6. The three-phase reactor for hydrogenation of 2-methylglutaronitrile according to claim 1, 2, or 5, characterized in that, A liquid circulation outlet is provided on the side wall of the reaction vessel, and the liquid circulation outlet is connected to the raw material inlet through a liquid return pipe.

7. The three-phase reactor for hydrogenation of 2-methylglutaronitrile according to claim 1, 2, or 5, characterized in that, Several vertical baffles are installed inside the reaction cylinder along the vertical direction.

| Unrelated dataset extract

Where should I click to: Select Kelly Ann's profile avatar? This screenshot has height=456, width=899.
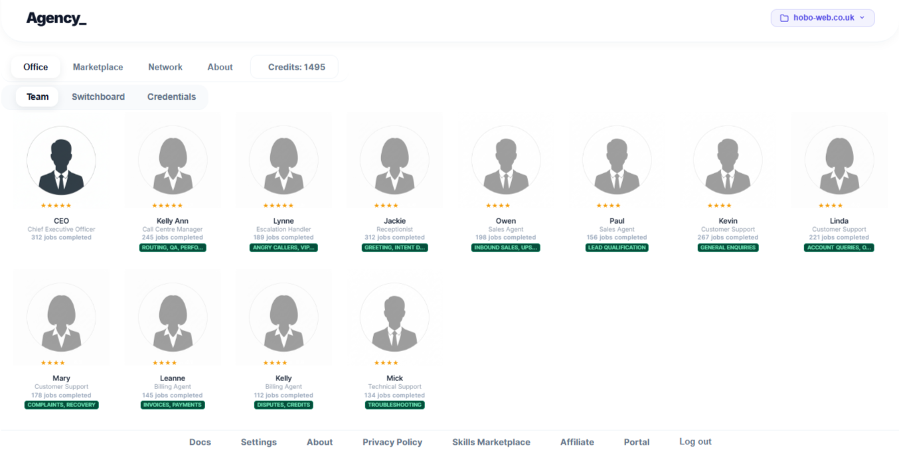pyautogui.click(x=173, y=161)
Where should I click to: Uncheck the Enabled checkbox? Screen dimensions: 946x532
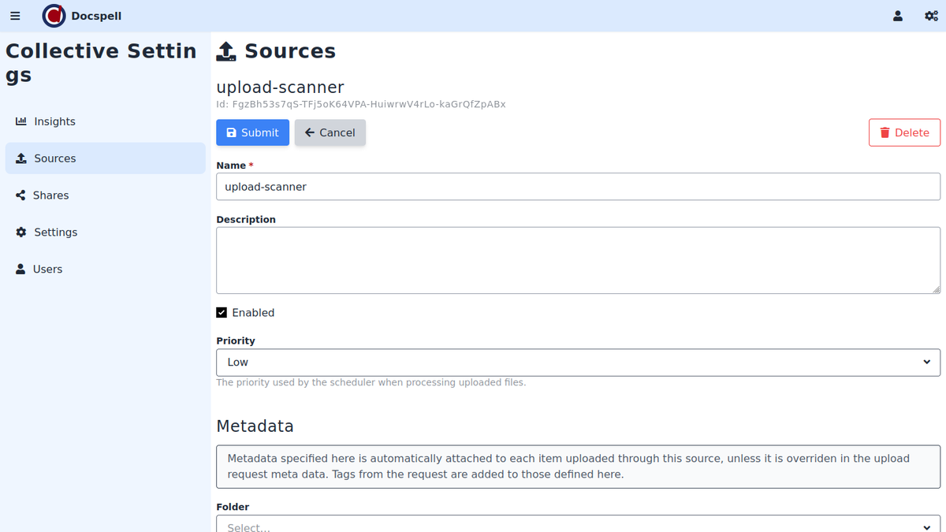tap(222, 313)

8. The three-phase reactor for hydrogenation of 2-methylglutaronitrile according to claim 7, characterized in that, An inclined baffle is provided on the circumferential direction of the inner wall of the reaction vessel, and the inclined baffle is positioned above the vertical baffle.

9. The three-phase reactor for hydrogenation of 2-methylglutaronitrile according to claim 7, characterized in that, The vertical baffle has several holes evenly distributed throughout it.

10. The three-phase reactor for hydrogenation of 2-methylglutaronitrile according to claim 1, 2, or 5, characterized in that, The reactor cylinder has a height of H and a diameter of D, with the H / D ratio between 2 and 10.